◆ 選んだ本文:
まずはモチベーションが大事なので、何故仮説検定を使うのかを書きます。
良くある状況として、何かパラメーターをコントロールして、数種類のデータを得たとします。1があるとき、それらは全て同じデータでしょうか?
仮に違うとして、何が違うのでしょうか。
統計的仮説検定はそのような問いに答える事が出来ます。2しかも、下した結論がどのような仮定に基づき、どの程度間違いの確率を含んでいるかを明確にすることが出来ます。
何か施策を講じたとき、効果や次の一手を考えるための材料になります。3
モチベーションを高めたところで、詳しい説明に入ります。

帰無仮説と対立仮説

統計的仮説検定は、基本的には背理法です。
帰無仮説と、その否定である対立仮説を用意する事から始めます。
そして、帰無仮説を否定して、対立仮説が正しいと言いたいのが統計的仮説検定です。
従って、対立仮説に、示したいことを持ってくるのが普通のやり方になります。
例えば、何か施策を講じて、商品の売り上げアップを目指したとします。施策前後を比べると、売り上げが変わってるはずなので、ある期を境にして売り上げデータを2種類に分割すれば、平均値が変わっているはずです。このような時は、帰無仮説と対立仮説を以下のように設定します。
$$\begin{eqnarray}
帰無仮説 H_0 &:& \mu= \mu _1 – \mu _2=0 \\
対立仮説H_1 &:& \mu \neq 0
\end{eqnarray}$$
ただし、\( \mu _i \)で平均値を表しています。もちろん、\( \mu _! \geq \mu _2 \)を対立仮説にすることも出来ます。4
帰無仮説と対立仮説の設定について、一般的に述べておきます。
\( \theta \)について検定を行いたいとします。
\( \Theta \)で、\( \theta \)が取り得る値全てを表します。また、\( \Theta _0 \)を帰無仮説が表す\( \theta \)の値全てとします。
こうすると、帰無仮説と対立仮説は以下のように書けます。
$$\begin{eqnarray}
帰無仮説 H_0 :\theta \in \Theta _0 \\
対立仮説H_1 : \theta \in \Theta _0 ^c
\end{eqnarray}$$
ただし、集合\(A \subset X \)に対して、\(A^c \)でXでの補集合を表しています。
帰無仮説と対立仮説を設定するのは、\( \theta \)が、\( \Theta _0 , \Theta _0 ^c \)どちらに属するのか?という問題を建てる事と同義です。
例えば、2種類のデータの平均値が等しいか調べる例では、
$$\begin{eqnarray}
\mu \in \Theta &=& ( -\infty , +\infty ) \\
\Theta _0 &=& \{ 0\} \\
\Theta _0 ^c &=& ( -\infty , 0) \cup ( 0, +\infty )
\end{eqnarray}$$
となります。5

有意水準

ところで、帰無仮説はどうやって否定するのでしょうか。
2種類のデータの平均値を比べる問題に戻ってみます。

◆ 出題課題:
1. 仮説検定の解説のうち、「こうすると、帰無仮説と対立仮説は以下のように書けます。」から「X \)に対して、\(A^c \)でXでの補集合を表しています。」までを、末尾の語句も含めて一字一句変えずに返してください。
2. 仮説検定の解説では、統計的仮説検定は基本的に何であると述べられていますか。

◆ 出典抜粋:
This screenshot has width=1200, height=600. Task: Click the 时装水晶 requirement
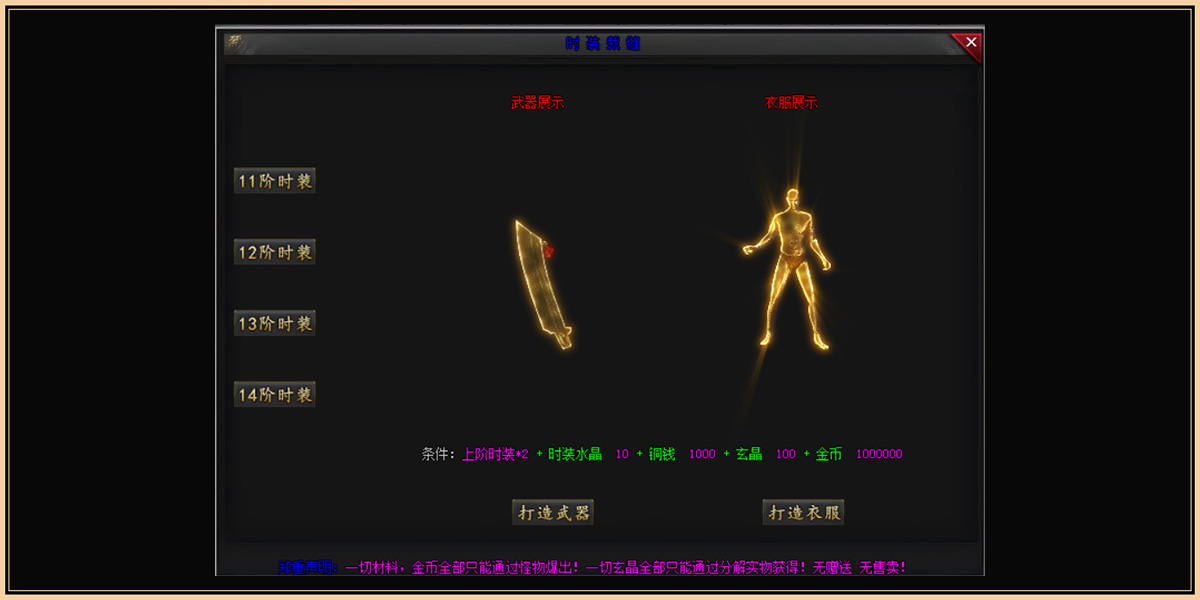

◆ 各課題の解答:
1.
こうすると、帰無仮説と対立仮説は以下のように書けます。
$$\begin{eqnarray}
帰無仮説 H_0 :\theta \in \Theta _0 \\
対立仮説H_1 : \theta \in \Theta _0 ^c
\end{eqnarray}$$
ただし、集合\(A \subset X \)に対して、\(A^c \)でXでの補集合を表しています。

2. 背理法です。